One of the performance characteristics which is of greatest significance is the viscosity index (VI). This represents the extent to which the viscosity of a lubricant varies with temperature. Lubricants of high VI change relatively little in viscosity as temperature increases, at least as compared to lubricants of lower VI. Since retention of viscosity at higher temperatures is a desirable characteristic, high viscosity index is desirable. Satisfactory viscosity properties may be conferred either by suitable choice of the lubricant base stock or by the use of VI improvers which are generally high molecular weight polymers.
The extent to which VI properties can be varied by the use of these improvers is, however, limited because not only are large amounts of improver expensive but the improvers are subject to degradation in use so that service life of lubricants containing large amounts of improver may be limited. This implies that improvements in the VI of the base stock are desirable. However, such improvers will have no affect on the oxidation stability of a base stock.
Spectroscopic methods have been used in the art. U.S. Pat. No. 5,475,612 is directed to determining the properties of a liquid hydrocarbon blend from the near IR spectrum of the components of the blend. The method involves determining the absorbance, at a minimum number of frequencies, for the components of arbitrary mixtures. A spectral mixture index is then determined for each component and property. The desired property sought is then calculated by a linear expression.
U.S. Pat. No. 5,419,185 is directed to a method and apparatus for optimizing the extraction of aromatics from waxy distillates and the dewaxing of waxy raffinates in the manufacture of lubricating oils. The method involves irradiating a waxy raffinate, measuring the absorption spectrum and converting the spectrum into a number representative of the VI of the dewaxed oil produced from the waxy raffinate after dewaxing. The aromatics extraction of a waxy distillate which produces the waxy raffinate is then reduced or increased in severity in order to approach a desired VI.

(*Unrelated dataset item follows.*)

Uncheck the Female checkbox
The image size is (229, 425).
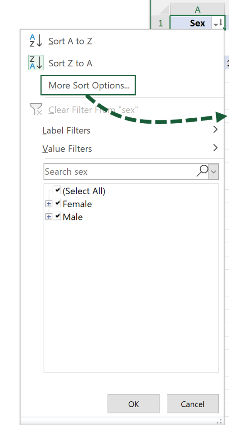(x=57, y=203)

Other articles include "An analysis of petroleum fuels by midband (4000-400/cm) infrared spectroscopy", Foder G. E. et al., SAE International Congress(Detroit 2/28-3/3/94) SAE Meeting Paper N 941019(1994)14P, ISSN 0148-7191 and "Multivariate Calibration in Fourier Transform Infrared Spectrometry for Prediction of Kerosene Properties", Garrigues S. et al., Anal. Chim. Acta., 317(1-3)95-105(1995) Chemical Abstracts ABSTR No. 92150 V124 N. 8 ISSN 0009-2258.
Several articles have been written on thermal diffusion of particular materials such as residual lube stocks (The Composition and Properties of Oil Fractions in Heavy Crudes from the Persian Deposits of Tartarstan, Petrova et al., Russian Academy of Sciences, Kazan Branch, Institute of Organic & Physical Chemistry, Khimiya i Tekhnologiya Topliv I Masel N.5 33-35 (1995) ISSN 0023-1169); MS-8 Oils (Oxidation Tendency of Fractions from the thermal diffusion separation of white oil, Klimov, A.K. et al., Neftepererab. Neftekhim (Moscow) (1979), (1), 23-5 CODEN:NNNSAF; ISSN 0028-1190: Deparaffinated heavy oil, refined neutral II and hydrofined neutral III (Properties of Lubricating oils produced by thermal diffusion, Christakudis et al., Schmierstoffe Schmierungstech. (1969), No. 35, 32-41, CODEN:SSWTBI; and petroleum lube oils (Composition and oxidation of petroleum fractions, Cranton, G. E., Thermochim Acta (1976), 14(1-2), 201-8 CODEN:THACAS.